UNT announces 2017 Innovator Award winners

Tuesday, September 12, 2017 - 15:08
From left to right: Narendra Dahotre, Roberto Aguilar Ayala and Ryan Girardot
From left to right: Narendra Dahotre, Roberto Aguilar Ayala and Ryan Girardot

A University of North Texas faculty member, a graduate student and an undergraduate student have been recognized as UNT's 2017 Innovator Award winners.

This is the second year the Office of Research and Innovation has recognized faculty and students for finding creative solutions to today's most pressing issues. The awards include cash awards or scholarships.

"Our university is working to expand its multi-disciplinary research and offer faculty and students opportunities for them to bring innovation to light," UNT President Neal Smatresk said. "Our faculty discoveries help move science and society forward and allow the university to play an even more significant role in economic development for our region and state."

Ranked a Tier One research university by the Carnegie Classification, UNT is a catalyst for creativity fueling progress, innovation and entrepreneurship for the North Texas region and state.

The winners are:

  • Narendra Dahotre, interim associate vice president for research and innovation and a University Distinguished Research Professor in Engineering and a former chairman of the Department of Materials Science and Engineering.

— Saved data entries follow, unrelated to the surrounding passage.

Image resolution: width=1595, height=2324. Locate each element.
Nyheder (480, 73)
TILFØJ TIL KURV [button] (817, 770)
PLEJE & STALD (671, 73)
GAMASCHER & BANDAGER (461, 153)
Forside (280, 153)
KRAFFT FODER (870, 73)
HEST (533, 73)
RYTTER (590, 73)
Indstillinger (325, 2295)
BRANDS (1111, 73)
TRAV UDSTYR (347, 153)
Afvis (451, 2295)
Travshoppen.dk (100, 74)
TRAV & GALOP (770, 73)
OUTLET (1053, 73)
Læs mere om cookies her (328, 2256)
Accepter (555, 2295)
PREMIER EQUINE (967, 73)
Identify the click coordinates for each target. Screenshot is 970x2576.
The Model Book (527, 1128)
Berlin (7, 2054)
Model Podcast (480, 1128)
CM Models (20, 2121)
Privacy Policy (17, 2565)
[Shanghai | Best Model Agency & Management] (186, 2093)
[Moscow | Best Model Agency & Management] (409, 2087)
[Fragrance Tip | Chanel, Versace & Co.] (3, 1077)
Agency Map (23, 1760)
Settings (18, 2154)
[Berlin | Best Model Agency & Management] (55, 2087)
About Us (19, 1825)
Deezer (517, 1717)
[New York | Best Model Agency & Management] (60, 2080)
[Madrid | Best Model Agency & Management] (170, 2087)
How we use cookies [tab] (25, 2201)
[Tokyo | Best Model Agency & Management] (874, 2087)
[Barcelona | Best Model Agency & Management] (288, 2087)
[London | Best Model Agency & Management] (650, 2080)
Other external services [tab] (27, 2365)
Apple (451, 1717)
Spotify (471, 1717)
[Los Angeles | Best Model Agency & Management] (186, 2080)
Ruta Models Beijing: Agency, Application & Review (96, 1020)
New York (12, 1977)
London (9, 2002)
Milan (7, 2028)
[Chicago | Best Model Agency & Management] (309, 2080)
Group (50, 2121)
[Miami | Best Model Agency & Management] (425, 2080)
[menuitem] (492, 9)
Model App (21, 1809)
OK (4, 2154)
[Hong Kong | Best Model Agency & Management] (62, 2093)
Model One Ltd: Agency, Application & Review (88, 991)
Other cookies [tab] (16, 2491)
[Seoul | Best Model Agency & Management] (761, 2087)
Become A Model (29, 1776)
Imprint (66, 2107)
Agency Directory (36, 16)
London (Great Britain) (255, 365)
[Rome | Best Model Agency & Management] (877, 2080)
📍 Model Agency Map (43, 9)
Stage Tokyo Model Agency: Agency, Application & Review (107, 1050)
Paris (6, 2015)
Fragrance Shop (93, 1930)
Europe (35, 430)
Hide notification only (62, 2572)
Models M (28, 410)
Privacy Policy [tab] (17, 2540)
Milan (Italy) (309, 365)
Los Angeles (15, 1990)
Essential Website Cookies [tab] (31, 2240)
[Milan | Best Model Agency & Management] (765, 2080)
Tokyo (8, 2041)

Dahotre demonstrated his leadership in innovation with his technology "Laser-Assisted Machining of Hard Tissues and Bone," which will enable surgeons to use a laser to abate bones and tissues during joint (hip, knee, etc.) and other bone replacements and limb salvation surgeries. The potential use of a laser instead of conventional orthopedic surgery tools such as hammers and chisels offers a drastic reduction in trauma to the patient to allow for less complications, less pain, faster healing times, higher accuracies, and reduced need for additional surgeries or post-operative interventions. Currently licensed to a start-up company, Dahotre spent his sabbatical working with the licensee to help accelerate the development of the core technology into a viable medical technology. Additionally, Dahotre has developed a new technology for cardiovascular stents, which reduces one of the leading issues encountered with complications found in long-term stent recipient patients. His innovative approach to fundamental research allows him to examine problems, develop fundamental research to address those problems, and refine that fundamental research so that industry can use his research results to address those problems. His research has generated funding support in excess of $7.5 million from government and industrial organizations. He is the author of four books, has been issued 16 U.S. patents and has published nearly 300 articles in professional journals, and he is a fellow of nine professional societies, including the National Academy of Inventors.
  • Roberto Aguilar Ayala, a Ph.D. candidate in chemistry and biochemistry. Aguilar Ayala works on nanoparticle deposition technologies in the lab of Guido Verbeck, associate professor of chemistry and biochemistry and a member of UNT's BioDiscovery Institute. Working across two vastly different fields − criminal forensics and biotechnology, Aguilar Ayala is innovating how UNT graduate students approach their academic studies and how their research can be used in industry through technology transfer. By using advanced design, Aguilar Ayala has approached his research innovatively from ground level concepts to a completed polished system, which allows the technology to be open to multiple commercial applications as it moves from theory to practical solutions. His creative research approach allows for commercial engineering to create a viable product for clinical, research and forensic practitioners.
  • Ryan Girardot, a marketing senior in UNT's top-ranked College of Business. Girardot began his business background by running adult basketball leagues and applying technology to solve the problems he's encountered in that work. He began running adult sports leagues at the age of 13, when he founded a league in his driveway that eventually grew to a statewide scale and a successful exit, followed by his employment at one of the largest adult sports league providers in the nation − Sports Monster. During that time, Girardot discovered the pitfalls of the established way of doing things and came up with the idea for Player's Revolution Sports, where he is now a co-founder and CEO. Player's Revolution Sports, LLC launched its flagship mobile app, EPLAY Basketball in June, after a year of development and gained more than 1,500 users in the Dallas Fort Worth area alone during its first two weeks in app stores.